Why my multithread rendering in vulkan is actually slower?

King19931229 · October 5, 2019, 2:42pm

I implemented a Vulkan multi-threaded rendering, which was basically based on the multi-threaded rendering of the Sascha Willems demo(Vulkan/examples/multithreading at master · SaschaWillems/Vulkan · GitHub)

The method I implemented is to allocate a PrimaryCommandBuffer, and then each rendering thread has its own CommandPool and SecondaryCommandbuffers for submit rendering.

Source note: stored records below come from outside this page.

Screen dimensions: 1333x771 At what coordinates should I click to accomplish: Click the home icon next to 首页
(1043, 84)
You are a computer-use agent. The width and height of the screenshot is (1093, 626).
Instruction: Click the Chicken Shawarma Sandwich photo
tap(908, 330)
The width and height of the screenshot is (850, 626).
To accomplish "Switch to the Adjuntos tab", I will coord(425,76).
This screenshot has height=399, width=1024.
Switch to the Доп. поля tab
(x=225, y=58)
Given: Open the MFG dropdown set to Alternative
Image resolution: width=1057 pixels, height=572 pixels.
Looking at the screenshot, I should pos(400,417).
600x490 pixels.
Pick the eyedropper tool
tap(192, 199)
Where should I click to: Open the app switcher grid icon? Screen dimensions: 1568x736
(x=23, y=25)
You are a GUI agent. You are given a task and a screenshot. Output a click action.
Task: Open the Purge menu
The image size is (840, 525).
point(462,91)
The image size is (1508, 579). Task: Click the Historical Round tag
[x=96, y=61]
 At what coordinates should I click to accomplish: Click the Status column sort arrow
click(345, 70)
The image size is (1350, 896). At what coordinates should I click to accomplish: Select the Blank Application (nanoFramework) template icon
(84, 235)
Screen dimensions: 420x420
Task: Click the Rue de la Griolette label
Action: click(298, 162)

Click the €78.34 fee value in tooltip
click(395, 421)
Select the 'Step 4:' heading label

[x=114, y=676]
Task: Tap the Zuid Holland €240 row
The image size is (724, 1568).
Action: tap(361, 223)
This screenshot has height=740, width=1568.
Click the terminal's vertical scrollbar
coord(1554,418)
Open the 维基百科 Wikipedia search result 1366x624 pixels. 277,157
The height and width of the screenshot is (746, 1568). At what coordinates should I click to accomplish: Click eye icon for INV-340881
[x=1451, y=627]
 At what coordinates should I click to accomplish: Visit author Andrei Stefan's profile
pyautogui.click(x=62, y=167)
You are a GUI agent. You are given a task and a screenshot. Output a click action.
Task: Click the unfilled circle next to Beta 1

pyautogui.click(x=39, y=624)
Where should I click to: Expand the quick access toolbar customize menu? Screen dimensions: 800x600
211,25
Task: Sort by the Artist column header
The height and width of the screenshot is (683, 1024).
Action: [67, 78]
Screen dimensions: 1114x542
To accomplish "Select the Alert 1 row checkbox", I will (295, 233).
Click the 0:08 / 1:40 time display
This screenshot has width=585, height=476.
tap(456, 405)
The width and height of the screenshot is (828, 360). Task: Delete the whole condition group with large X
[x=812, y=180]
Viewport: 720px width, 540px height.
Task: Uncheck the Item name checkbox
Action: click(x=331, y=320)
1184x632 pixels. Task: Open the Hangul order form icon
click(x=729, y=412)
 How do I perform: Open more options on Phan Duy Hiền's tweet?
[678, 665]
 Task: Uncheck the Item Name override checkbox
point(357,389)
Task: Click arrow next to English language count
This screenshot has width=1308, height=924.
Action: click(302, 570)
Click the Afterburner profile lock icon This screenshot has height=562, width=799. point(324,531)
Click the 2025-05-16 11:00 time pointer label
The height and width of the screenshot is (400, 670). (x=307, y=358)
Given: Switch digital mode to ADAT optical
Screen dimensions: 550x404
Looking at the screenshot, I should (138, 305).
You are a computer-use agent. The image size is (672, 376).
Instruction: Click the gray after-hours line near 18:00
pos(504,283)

I posted some code here if anyone want to see the details of my implementation.

【PrimaryCommandBuffer dispatch code】

    bool KVulkanRenderDevice::SubmitCommandBufferMuitiThread(unsigned int imageIndex)
    {
    	assert(imageIndex < m_CommandBuffers.size());
    	KVulkanRenderTarget* target = (KVulkanRenderTarget*)m_SwapChainRenderTargets[imageIndex].get();

    	VkRenderPassBeginInfo renderPassInfo = {};
    	renderPassInfo.sType = VK_STRUCTURE_TYPE_RENDER_PASS_BEGIN_INFO;

    	renderPassInfo.renderPass =  ((KVulkanRenderTarget*)m_SwapChainRenderTargets[imageIndex].get())->GetRenderPass();
    	renderPassInfo.framebuffer = target->GetFrameBuffer();

    	renderPassInfo.renderArea.offset.x = 0;
    	renderPassInfo.renderArea.offset.y = 0;
    	renderPassInfo.renderArea.extent = target->GetExtend();

    	auto clearValuesPair = target->GetVkClearValues();
    	renderPassInfo.pClearValues = clearValuesPair.first;
    	renderPassInfo.clearValueCount = clearValuesPair.second;

    	VkCommandBuffer primaryCommandBuffer = m_CommandBuffers[imageIndex].primaryCommandBuffer;

    	VkCommandBufferBeginInfo cmdBufferBeginInfo = {};
    	cmdBufferBeginInfo.sType = VK_STRUCTURE_TYPE_COMMAND_BUFFER_BEGIN_INFO;
    	VK_ASSERT_RESULT(vkBeginCommandBuffer(primaryCommandBuffer, &cmdBufferBeginInfo));
    	{
    		vkCmdBeginRenderPass(primaryCommandBuffer, &renderPassInfo, VK_SUBPASS_CONTENTS_SECONDARY_COMMAND_BUFFERS);
    		{
    			VkCommandBufferInheritanceInfo inheritanceInfo = {};
    			inheritanceInfo.sType = VK_STRUCTURE_TYPE_COMMAND_BUFFER_INHERITANCE_INFO;
    			inheritanceInfo.renderPass = ((KVulkanRenderTarget*)m_SwapChainRenderTargets[imageIndex].get())->GetRenderPass();
    			inheritanceInfo.framebuffer = ((KVulkanRenderTarget*)m_SwapChainRenderTargets[imageIndex].get())->GetFrameBuffer();

    			for(size_t i = 0; i < m_ThreadPool.GetWorkerThreadNum(); ++i)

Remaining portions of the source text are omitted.